- _EXERCISE DESCRIPTION_
Rewrite the records below so that each "Locate an element on the screen" becomes "Find an element on the screen", with nothing else altered.

- _ENTRIES SUPPLIED_
-- Opening Marker --
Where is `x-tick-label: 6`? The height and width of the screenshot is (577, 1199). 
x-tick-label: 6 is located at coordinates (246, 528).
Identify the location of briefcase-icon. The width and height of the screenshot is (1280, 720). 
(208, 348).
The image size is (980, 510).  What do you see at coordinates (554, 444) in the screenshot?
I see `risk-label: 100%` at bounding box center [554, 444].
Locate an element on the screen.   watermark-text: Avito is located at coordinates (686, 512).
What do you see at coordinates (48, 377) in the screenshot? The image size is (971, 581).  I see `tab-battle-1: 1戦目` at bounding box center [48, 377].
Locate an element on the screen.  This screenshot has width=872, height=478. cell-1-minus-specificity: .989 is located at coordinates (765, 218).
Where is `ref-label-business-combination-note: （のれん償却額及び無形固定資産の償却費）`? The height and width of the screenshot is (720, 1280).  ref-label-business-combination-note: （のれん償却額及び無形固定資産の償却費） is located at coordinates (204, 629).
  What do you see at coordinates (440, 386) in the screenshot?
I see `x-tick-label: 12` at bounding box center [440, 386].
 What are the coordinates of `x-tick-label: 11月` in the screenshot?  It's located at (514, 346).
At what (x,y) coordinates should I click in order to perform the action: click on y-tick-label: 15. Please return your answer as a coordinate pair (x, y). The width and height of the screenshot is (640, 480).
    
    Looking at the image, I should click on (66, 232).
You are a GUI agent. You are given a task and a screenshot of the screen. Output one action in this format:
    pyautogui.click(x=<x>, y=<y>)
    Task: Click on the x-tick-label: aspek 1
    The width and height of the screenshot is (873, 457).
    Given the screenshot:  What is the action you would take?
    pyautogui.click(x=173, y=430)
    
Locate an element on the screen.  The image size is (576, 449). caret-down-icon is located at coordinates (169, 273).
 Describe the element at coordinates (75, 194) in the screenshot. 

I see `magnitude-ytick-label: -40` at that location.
-- Closing Marker --
- _RESULT OF THE TASK_
Where is `x-tick-label: 6`? The height and width of the screenshot is (577, 1199). 
x-tick-label: 6 is located at coordinates (246, 528).
Identify the location of briefcase-icon. The width and height of the screenshot is (1280, 720). 
(208, 348).
The image size is (980, 510).  What do you see at coordinates (554, 444) in the screenshot?
I see `risk-label: 100%` at bounding box center [554, 444].
Find an element on the screen.   watermark-text: Avito is located at coordinates (686, 512).
What do you see at coordinates (48, 377) in the screenshot? The image size is (971, 581).  I see `tab-battle-1: 1戦目` at bounding box center [48, 377].
Find an element on the screen.  This screenshot has width=872, height=478. cell-1-minus-specificity: .989 is located at coordinates (765, 218).
Where is `ref-label-business-combination-note: （のれん償却額及び無形固定資産の償却費）`? The height and width of the screenshot is (720, 1280).  ref-label-business-combination-note: （のれん償却額及び無形固定資産の償却費） is located at coordinates (204, 629).
  What do you see at coordinates (440, 386) in the screenshot?
I see `x-tick-label: 12` at bounding box center [440, 386].
 What are the coordinates of `x-tick-label: 11月` in the screenshot?  It's located at (514, 346).
At what (x,y) coordinates should I click in order to perform the action: click on y-tick-label: 15. Please return your answer as a coordinate pair (x, y). The width and height of the screenshot is (640, 480).
    
    Looking at the image, I should click on (66, 232).
You are a GUI agent. You are given a task and a screenshot of the screen. Output one action in this format:
    pyautogui.click(x=<x>, y=<y>)
    Task: Click on the x-tick-label: aspek 1
    The width and height of the screenshot is (873, 457).
    Given the screenshot:  What is the action you would take?
    pyautogui.click(x=173, y=430)
    
Find an element on the screen.  The image size is (576, 449). caret-down-icon is located at coordinates (169, 273).
 Describe the element at coordinates (75, 194) in the screenshot. 

I see `magnitude-ytick-label: -40` at that location.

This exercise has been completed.